Milvus 2.3.4 brings significant enhancements, focusing on availability and usability. The update introduces access logs for better monitoring and integrates Parquet for efficient bulk imports. A key feature is the binlog index on growing segments for faster searches. Major improvements include support for up to 10,000 collections/partitions, reduced memory usage, clearer error messages, quicker loading, and better query shard balance. It addresses critical issues like resource leakage, load/release failures, and concurrency challenges.

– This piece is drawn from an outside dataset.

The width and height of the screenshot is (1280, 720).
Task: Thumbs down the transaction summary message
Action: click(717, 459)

However, it discontinues regular expression searches in partitions to save resources, with an option to re-enable this feature in the configuration.
Features
- **Access Logs**:
- Milvus now supports access logs for monitoring external interfaces. These logs record method names, user requests, response times, and error codes.

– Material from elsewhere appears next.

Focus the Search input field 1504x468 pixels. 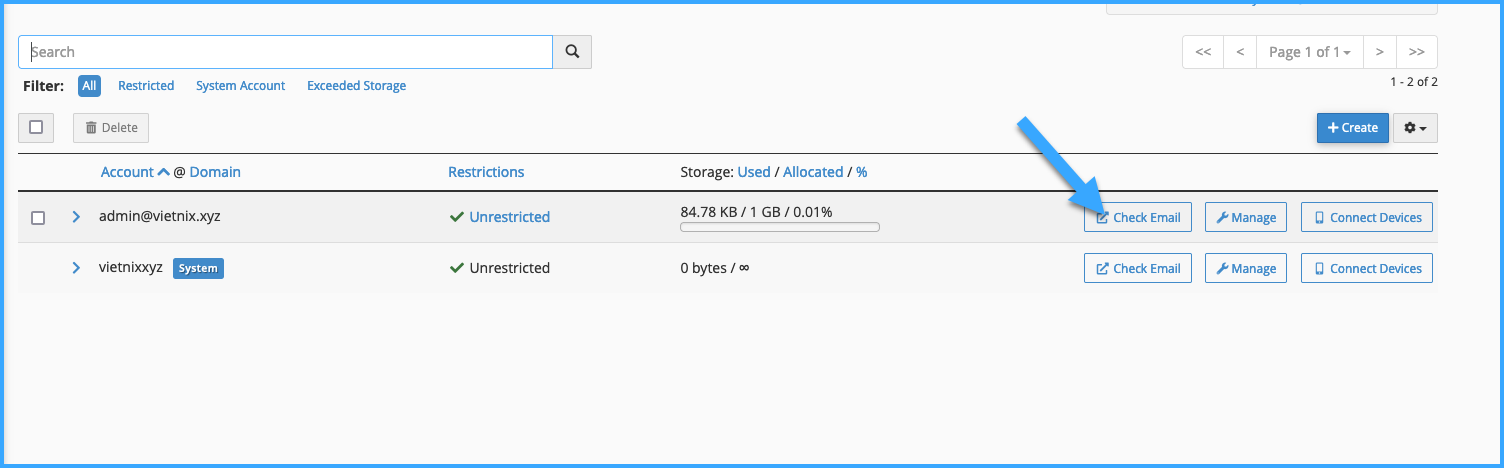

- Note: Currently, this feature supports only gRPC; RESTful requests are not included.
- **Parquet File Import**:
- This update introduces support for Parquet file imports, enhancing performance and memory efficiency. It also broadens data type support, including arrays and JSON.
- This feature supersedes the previous limitation of JSON and NumPy formats.

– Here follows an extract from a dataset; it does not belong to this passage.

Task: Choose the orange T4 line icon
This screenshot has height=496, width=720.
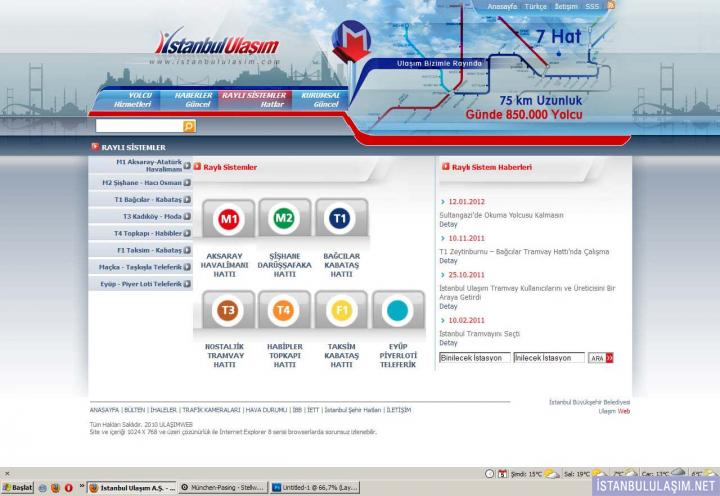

- **Binlog Index on Growing Segments**:
- Milvus now employs a binlog index on growing segments to enhance search efficiency, allowing for advanced indices like IVF or Fast Scann.
- This improvement can increase search speeds in growing segments by up to tenfold.
Improvements
- **Expanded Collection/Partition Support**:
- Milvus now supports up to 10,000 collections/partitions in a cluster, benefiting multi-tenant environments.
- The improvement comes from timetick mechanism refinement, goroutine management, and memory usage improvement.
- Note: Exceeding the recommended limit may affect failure recovery and resource usage. Recommended limit is 10,000 (Collection * Shard * Partition).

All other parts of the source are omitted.